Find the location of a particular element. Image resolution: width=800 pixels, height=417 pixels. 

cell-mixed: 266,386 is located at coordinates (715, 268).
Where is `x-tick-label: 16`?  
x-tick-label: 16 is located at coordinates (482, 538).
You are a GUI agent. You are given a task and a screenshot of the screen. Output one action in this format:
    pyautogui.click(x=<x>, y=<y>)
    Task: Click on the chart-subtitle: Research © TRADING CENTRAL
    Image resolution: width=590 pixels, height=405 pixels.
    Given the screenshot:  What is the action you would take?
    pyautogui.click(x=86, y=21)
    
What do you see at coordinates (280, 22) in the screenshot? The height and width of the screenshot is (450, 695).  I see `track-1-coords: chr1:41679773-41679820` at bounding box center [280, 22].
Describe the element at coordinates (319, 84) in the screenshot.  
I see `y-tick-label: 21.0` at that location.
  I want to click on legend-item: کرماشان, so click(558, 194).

* * *

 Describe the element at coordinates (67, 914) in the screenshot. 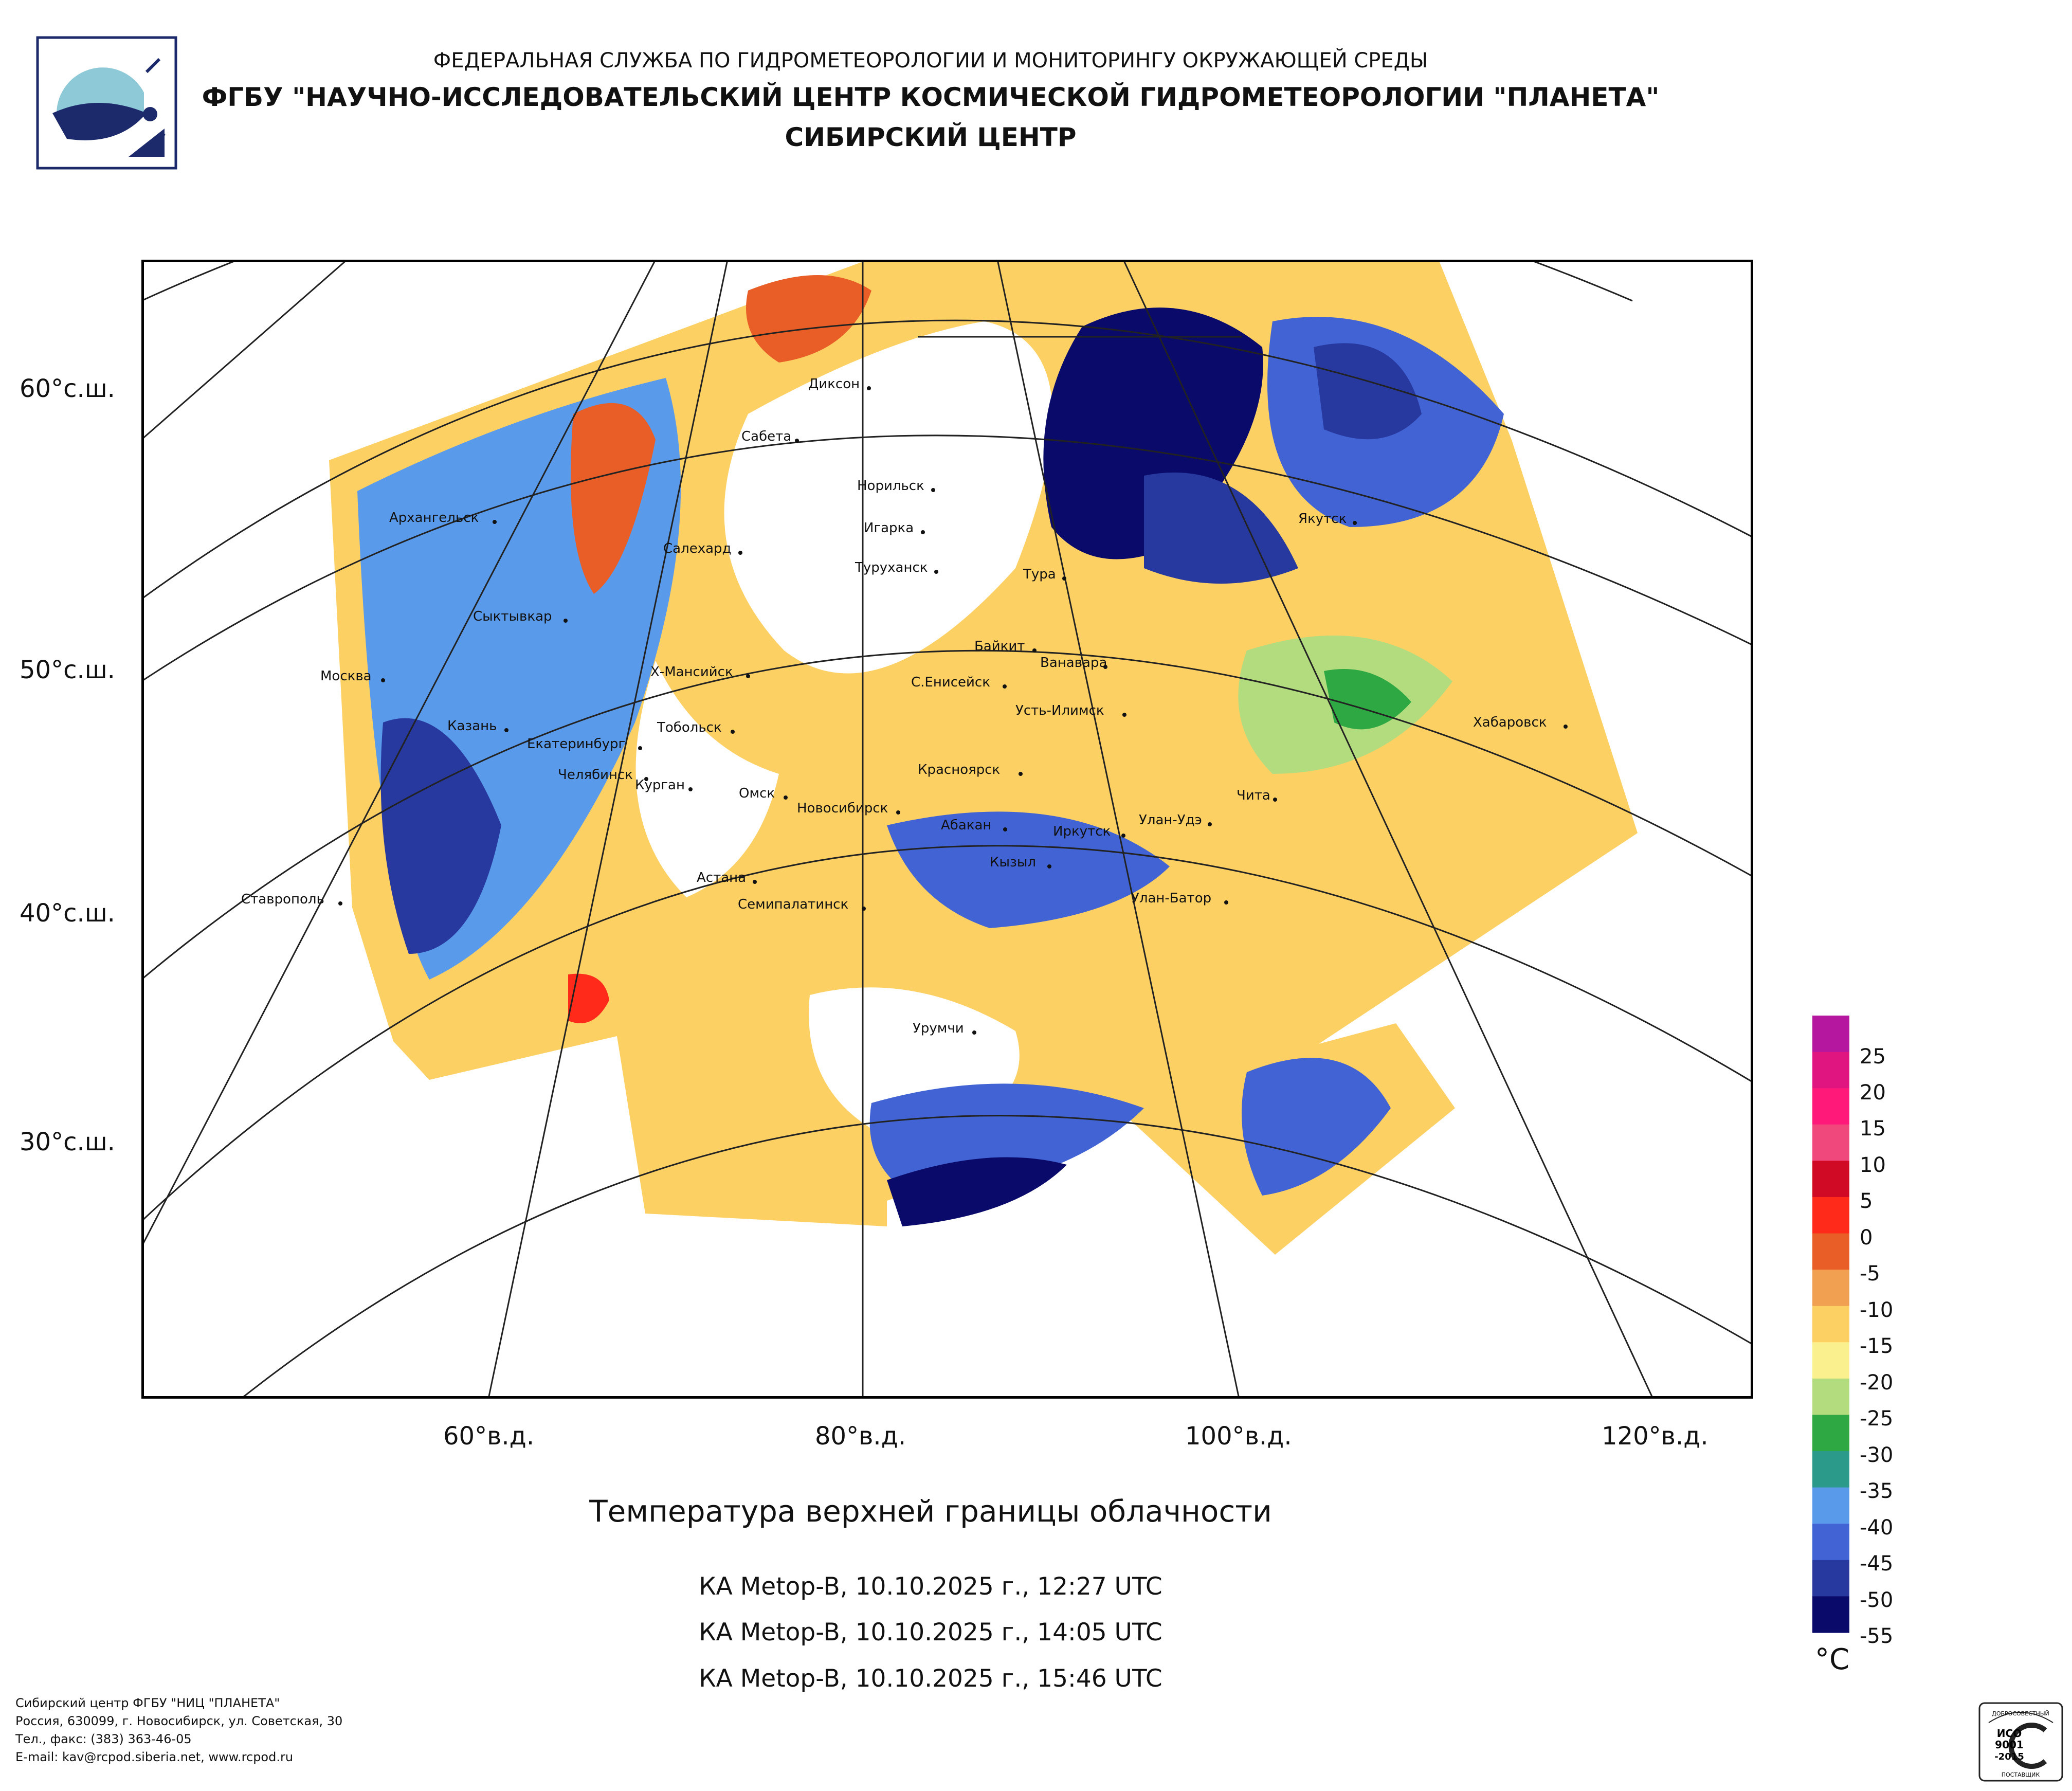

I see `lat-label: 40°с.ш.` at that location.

**What you should do**:
Copy out the data from the line containing "What do you" through the line containing "I want to click", both included, reproducing each line verbatim.

**Output for this task**:
What do you see at coordinates (280, 22) in the screenshot? The height and width of the screenshot is (450, 695).  I see `track-1-coords: chr1:41679773-41679820` at bounding box center [280, 22].
Describe the element at coordinates (319, 84) in the screenshot.  
I see `y-tick-label: 21.0` at that location.
  I want to click on legend-item: کرماشان, so click(558, 194).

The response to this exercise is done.